[Pixel coordinate grounding data]
###

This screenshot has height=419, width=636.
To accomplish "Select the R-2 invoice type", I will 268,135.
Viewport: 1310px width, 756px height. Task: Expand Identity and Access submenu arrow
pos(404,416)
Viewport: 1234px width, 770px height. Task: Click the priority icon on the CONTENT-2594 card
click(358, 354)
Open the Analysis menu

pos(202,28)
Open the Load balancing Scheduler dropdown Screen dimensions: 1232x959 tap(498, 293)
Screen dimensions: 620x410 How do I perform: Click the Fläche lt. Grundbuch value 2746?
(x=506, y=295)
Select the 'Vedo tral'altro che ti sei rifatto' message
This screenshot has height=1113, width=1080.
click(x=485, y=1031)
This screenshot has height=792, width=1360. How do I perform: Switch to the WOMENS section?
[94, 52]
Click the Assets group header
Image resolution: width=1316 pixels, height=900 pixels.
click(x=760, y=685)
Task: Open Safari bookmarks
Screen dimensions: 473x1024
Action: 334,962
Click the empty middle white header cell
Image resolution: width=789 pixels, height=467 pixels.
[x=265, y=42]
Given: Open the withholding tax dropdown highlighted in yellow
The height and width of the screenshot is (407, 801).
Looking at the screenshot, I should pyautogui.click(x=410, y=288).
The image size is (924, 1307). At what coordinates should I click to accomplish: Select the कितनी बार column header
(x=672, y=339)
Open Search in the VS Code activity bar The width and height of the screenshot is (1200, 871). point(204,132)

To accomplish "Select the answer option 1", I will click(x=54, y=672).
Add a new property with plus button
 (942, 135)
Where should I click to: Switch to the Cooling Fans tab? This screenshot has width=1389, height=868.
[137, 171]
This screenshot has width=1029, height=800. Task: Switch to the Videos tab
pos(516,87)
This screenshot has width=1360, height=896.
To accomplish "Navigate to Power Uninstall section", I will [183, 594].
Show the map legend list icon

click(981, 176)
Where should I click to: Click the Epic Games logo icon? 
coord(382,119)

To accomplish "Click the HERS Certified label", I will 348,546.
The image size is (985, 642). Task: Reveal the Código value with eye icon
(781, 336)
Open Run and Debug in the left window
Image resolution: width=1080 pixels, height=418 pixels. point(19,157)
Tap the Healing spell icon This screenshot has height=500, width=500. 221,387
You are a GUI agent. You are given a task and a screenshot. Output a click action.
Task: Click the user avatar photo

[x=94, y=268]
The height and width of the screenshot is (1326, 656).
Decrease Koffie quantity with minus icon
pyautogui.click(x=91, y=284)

###

Action item –
Exactly the lines from the one with "Open Run and Debug in the left window" through the end of the entries, both included, should be written out, and no others.

Your response –
Open Run and Debug in the left window
Image resolution: width=1080 pixels, height=418 pixels. point(19,157)
Tap the Healing spell icon This screenshot has height=500, width=500. 221,387
You are a GUI agent. You are given a task and a screenshot. Output a click action.
Task: Click the user avatar photo

[x=94, y=268]
The height and width of the screenshot is (1326, 656).
Decrease Koffie quantity with minus icon
pyautogui.click(x=91, y=284)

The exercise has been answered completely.